Graduated or grounded, the viewpoint on the future of Google Glass' future depends which side of the $1500 smart glasses the beholder is beholding from.
No matter what's next for Google Glass, it's clear that negative reception of the smart glasses on the street has played a role in driving the wearable tech into its next iteration or deep into the enterprise.
Google Glass is moving out of the clandestine Google X and into its own division, which will work under the watchful eyes of Ivy Ross. Ross is a former Apple executive and the current chief of Google's Nest arm.
"Glass was in its infancy, and you took those very first steps and taught us how to walk," stated Google through its Glass account on Google+. "Well, we still have some work to do, but now we're ready to put on our big kid shoes and learn how to run."
Google's smart glasses may indeed find success inside of workplaces, outside of cafes and nestled in homes. But if Google Glass' horrid year was any indication, Google has realized that the product's only hope for success will be in the enterprise.
In 2014, Google Glass saw the shuttering of its Basecamp brick-and-mortar stores and developers of consumer apps began to jump ship. Even Google Co-Founder Sergey Brin appeared to loose a bit of confidence in the smart glasses, when he showed up to a red carpet even without the wearables that were all but synonymous with his appearance.

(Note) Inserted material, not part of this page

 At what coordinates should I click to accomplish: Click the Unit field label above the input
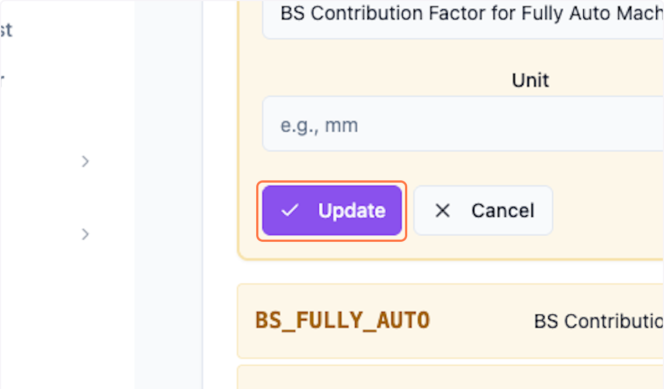530,80
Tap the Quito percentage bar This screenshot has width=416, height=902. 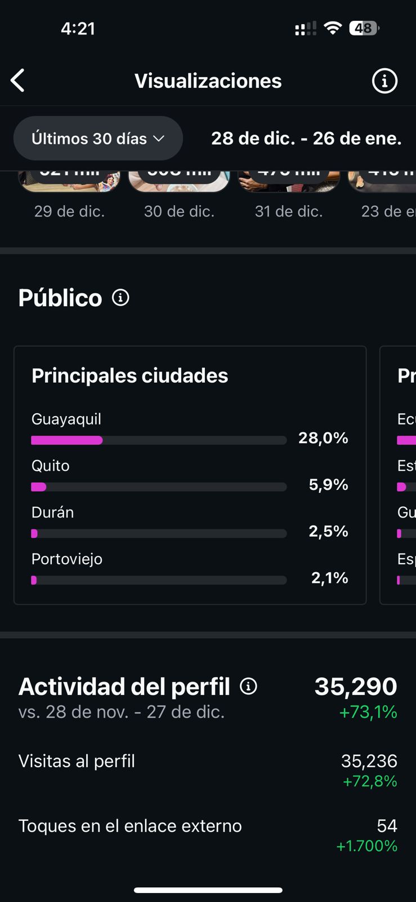[159, 487]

Glass at Work, the enterprise development initiative, was one of the few bright spots for the embattled smart glasses in 2014. While the mainstream often derided Google Glass and its wearer when every either emerged in the news or explored a public street, enthusiasm among its enterprise partners hasn't waned.
News on Google Glass went quiet during the last few months of 2014, with the only news related to the wearables sparking rumors that Google was preparing to hand over much of the work on the project to Intel.

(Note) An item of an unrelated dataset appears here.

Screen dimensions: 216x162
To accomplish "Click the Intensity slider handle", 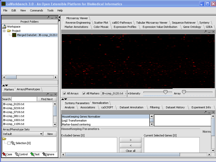I will (165, 92).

With the founding of Google Glass' very own division, it appears Intel will only be proving horsepower for the smart glasses and won't be taking over operations. But it remains to be seen whether the Google Glass division will refresh the smart glasses to attract consumers or will focus on the area in which it has managed to find some form of success.
The Glass Explorer program closes on Jan. 19 and won't be available to consumers, but businesses and enterprise developers will still be able to purchase the smart glasses.
Google hasn't announced if or when it plans to make Google Glass available to consumers again, but there are still several ways for individuals to obtain some smart frames. There's always eBay and Amazon, but the spirit of Google Glass is also living on in products offered by other manufacturers.